"How's this for a Guinness world record: we and another publisher have just published a book with the same title, on the same day, about the same person, with the same retail price. We've published Kevin Rudd by a journalist called Nicholas Stuart. Penguin have also published Kevin Rudd, in their case by a journalist called Robert Macklin. Our sub-title, though, is 'an unauthorised political biography'; theirs is 'the biography'. Is this coincidence, conspiracy, or cock-up? And what is the significance, if any, of the differing sub-titles? "To get an answer to these questions, sit back and relax while I tell the tale of the bringing of our book to market." Which is just what Henry Rosenbloom proceeds to do on his weblog "Henry's Blog". By way of introduction, Rosenbloom is the founder and publisher of Scribe Publications, an Australian small press. [I reviewed the publisher's Will Dyson: Australia's Radical Genius by Ross McMullin last year.] There aren't many blogs written by publishers in Australia so this one gives us a valuable insight into the inner workings of the industry.
Margo Lanagan is really getting stuck into the revisions and rewrites of her upcoming novel, Tender Morsels, which is still a year away from publication. "I have reached the point in the revisions where, if I'm going out and I know everyone else is going to be out of the house, I lock the manuscript away with the laptop.
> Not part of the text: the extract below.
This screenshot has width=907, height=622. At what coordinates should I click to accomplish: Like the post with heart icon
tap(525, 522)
This is because back in March, our house was broken into, and I've done enough work on the revisions (and not word-processed it yet - I'll do that when I've completely scribbled over the entire manuscript next week) for it to be, not traumatic (and it probably wouldn't hurt the story at all -- hmm, must think about what that implies about the state it's in), but a big bloody nuisance to go back in to the last WP'd version and re-do them." I hope she's keeping off-site back-ups.
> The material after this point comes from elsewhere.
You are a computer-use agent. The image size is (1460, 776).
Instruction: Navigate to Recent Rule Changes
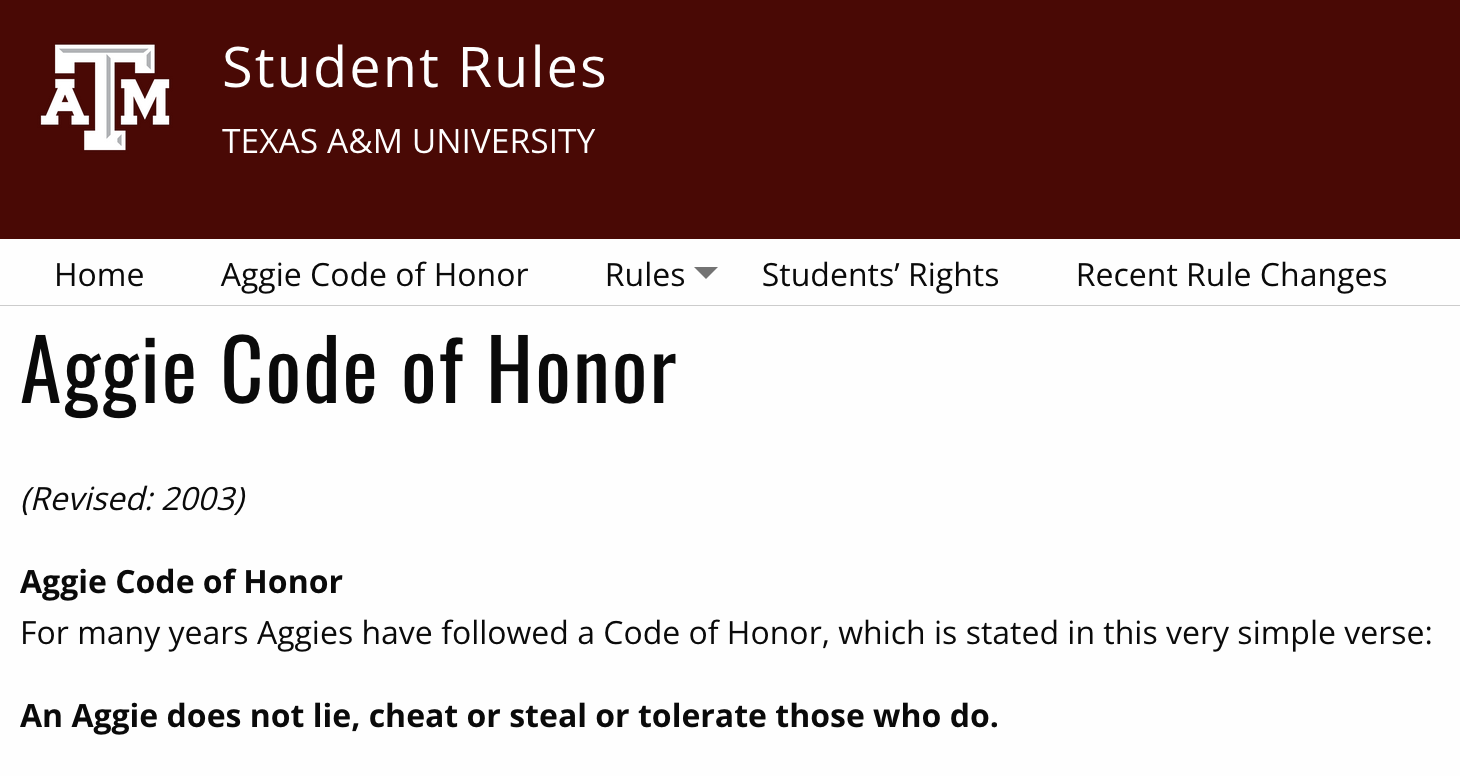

"Lit Lists" is one of Marshal Zeringue's many weblogs under the general umbrella of the "Campaign for the American Reader". On this blog he links to book lists supplied by authors to various publications and websites. The most recent entry is from Kate Blackwell who was asked by Powells.com to recommend "five or more books on a single subject of personal interest or expertise." Among those books is The Man Who Loved Children by Christina Stead, which she admires for its "sheer originality of language and unique vision".
The "Australian Crime Fiction" crew have purchased their tickets for the upcoming Melbourne Writers' Festival and have now published their itinerary. Pretty impressive energy levels. Which reminds me that I have to get tickets for the Ned Kelly Awards night.
Judith Ridge, on her "The :: New :: Misrule" weblog asks: "My question for the good readers of Misrule is this -- how do you define 'voice' in narrative fiction? For writers -- how do you define it, and how do you find it? How do you make a voice distinct from character to character -- especially when it comes to first person?" A lively and informative discussion ensued, which necessitated a follow-up posting.